I agree with Clement Atlee and Margaret Thatcher, referenda are “a device of dictators and demagogues”. The whole point of representative democracy is that we elect representatives to make decisions on our behalf. If we do not like their decisions, we can elect new representatives. Adding referenda into this mix creates conflicting mandates leading to the chaos we have now. Like everyone else, I have to accept the reality that the Conservatives made the mistake of offering a referendum and were elected. However, once you have made this mistake once, there is no reason why should not hold another referendum and so on, ad infinitum. But how soon you should reschedule another referendum is an important question. The democratically accepted answer depends on the result. Why does the result matter? Because of electoral churn. In the UK, there are over 750,000 new voters every year, and it is not democratic to deny them a say, especially if their views may have a significant impact on the result. So if the result of a referendum differs by less than 750,000 then you need to rehold the vote every year. If the result differs by less than 1.5 million, you need to rehold within two years, and so on.

On this basis, we should have rerun the EU referendum (leave majority 1.3 million) within two years. [1] If you do want to hold a ‘once in a lifetime’ referendum then you need to demand at least a two-third majority or more depending on how long you think a lifetime is. Unless, you are prepared to rehold the vote every few months, a simple binary choice majority referendum is a terrible idea.

[1] Peter Kellner estimates that Jan. 19, 2019 is cross-over day when remain attains a majority, assuming no-one changes their mind, and new voters follow the 2016 voting patterns.

Comments

  1. Sean Danaher -

    Its a good argument. One could add to this that the people most likely to be impacted by the referendum result, given that it has been interpreted as ending FoM are the younger generation. Loss of Erasmus is also a big blow.

  2. Graham -

    I agree in principle that representatives should make the decisions. However, our current political set-up is so dysfunctional – first-past-the-post, an unelected 2nd chamber stuffed with Party cronies, Bishops and assorted others, the influence of lobbyists, business and newspapers, and the fact that in practice most MP’s do not represent their constituents views but vote in accordance with Party instructions (recent minor rebellions and a possible larger one notwithstanding) and even less do they consider in a thoughtful manner what is best for their country and the people as a whole. This is especially obvious in the case of the 13 Tory MP’s from Scotland, where every single constituency voted to Remain yet they have sat on their hands as the current PM and her ministers have treated the Scottish Parliament, and its people with utter contempt.

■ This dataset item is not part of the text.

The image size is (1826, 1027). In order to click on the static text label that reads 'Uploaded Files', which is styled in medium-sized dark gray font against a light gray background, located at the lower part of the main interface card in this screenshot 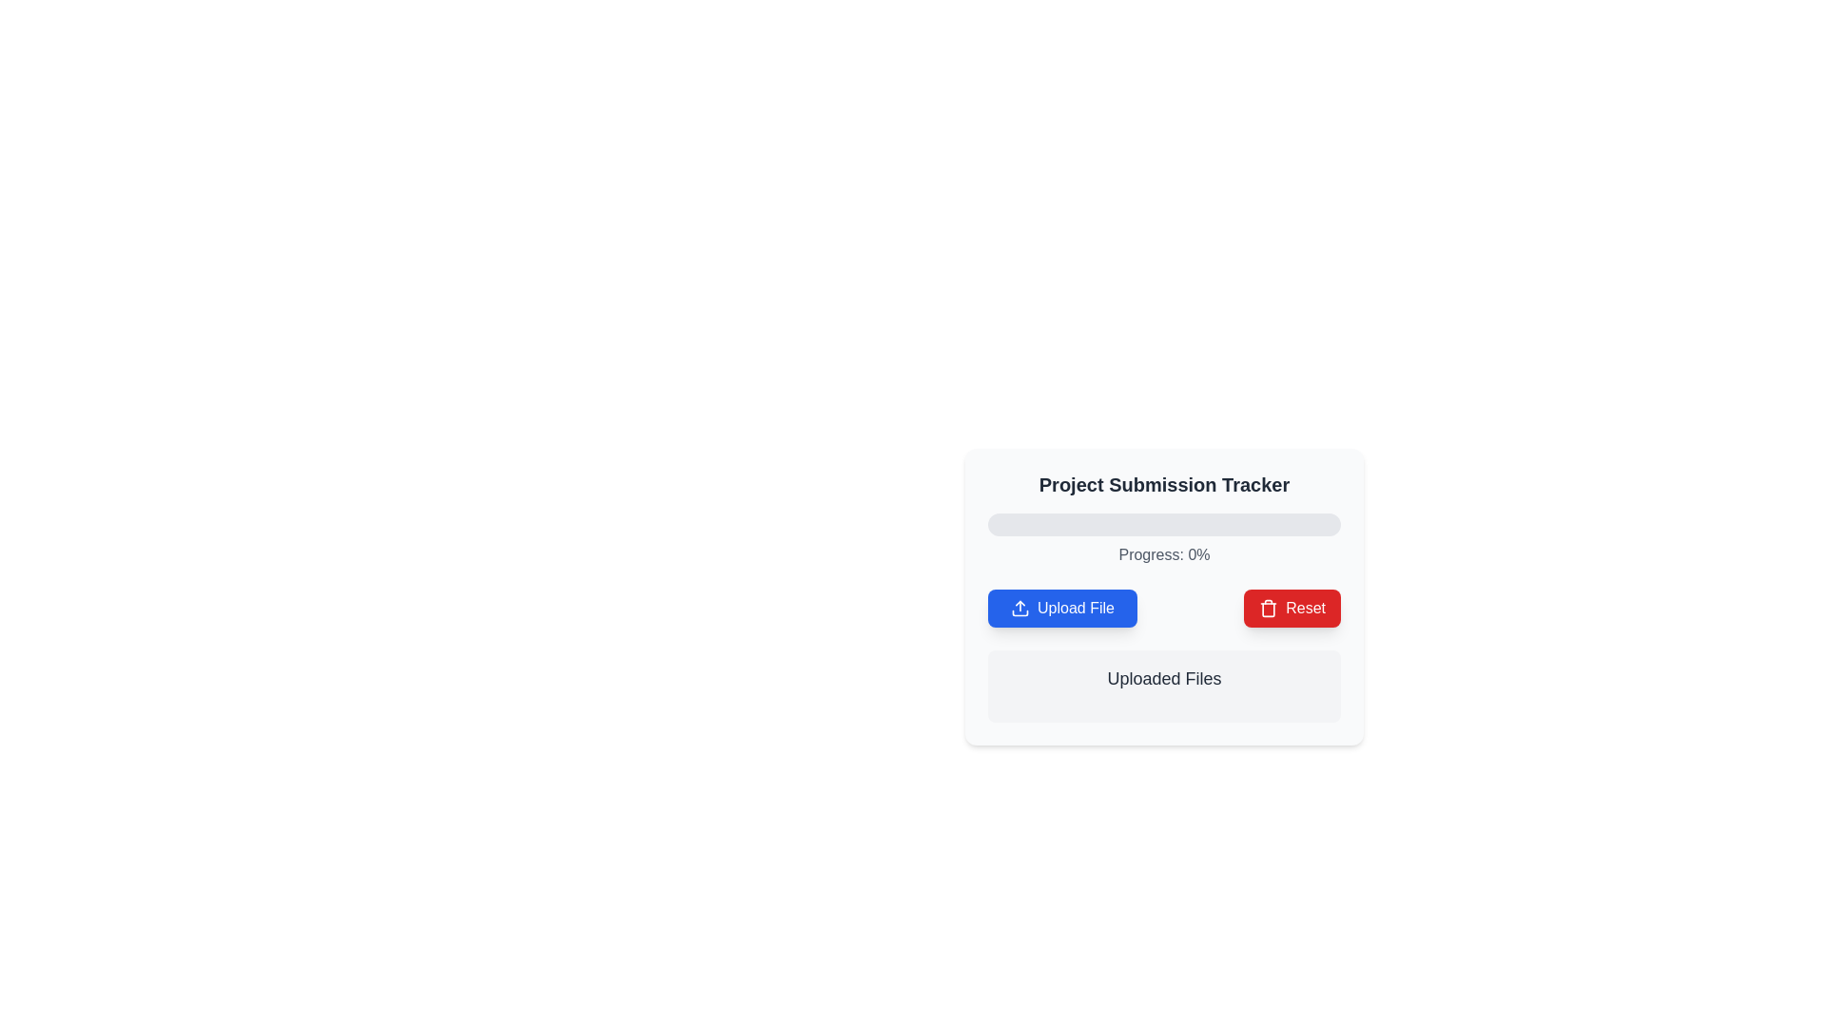, I will do `click(1163, 677)`.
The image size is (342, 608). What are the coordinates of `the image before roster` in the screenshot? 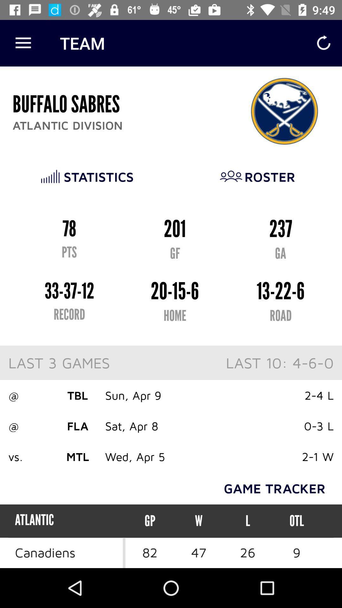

In the current situation I’m not sure which is the lesser evil.

    1. Peter May -

      And it is not just Scotland this government treats with utter contempt. It is just Scotland is fotunate to have a measure of devolution that is suficient to enable it to at least comment appropriately. The English have nothing except emasculated and bankrupted councils.

    2. Charles Adams -

      I also agree that our current ‘representative’ democracy needs a lot of remedial work. Especially, as you suggest, the 2nd chamber which currently is not ‘representative’ at all.

  3. Peter May -

    This is an excellent argument – and so obvious that I’m just ashamed I never thought of it!
    More to the point I’ve never seen it mentioned anywhere – and it should be.

  4. PJ Kearns -

    A reason for a 2nd referendum might be that nobody knew what they were voting on in the first place, what does Brexit really mean and what it would take to leave the EU whilst meeting all legal and constitutional obligations. An uneducated vote can hardly be considered democratic. Because of all this slowly coming to light, it seems the majority has already shifted in favour of remaining.

    1. Caro -

      I agree largely with your position. A referendum that is representative needs the following co nditions. A WELL informés Electorate of whom Over 70% actually cast a vote, of whom a 2/3 Majority carry the day.
      Anything less is a mere #consultation#, without any power to bind the House of Commons.

  5. Geoff -

    Best argument I’ve seen for another vote. But isn’t it also true there are roughly 500,000 deaths each year in the UK many of whom will have voted leave in 2016. From memory it was the older age group who figured highly in the leave camp vote.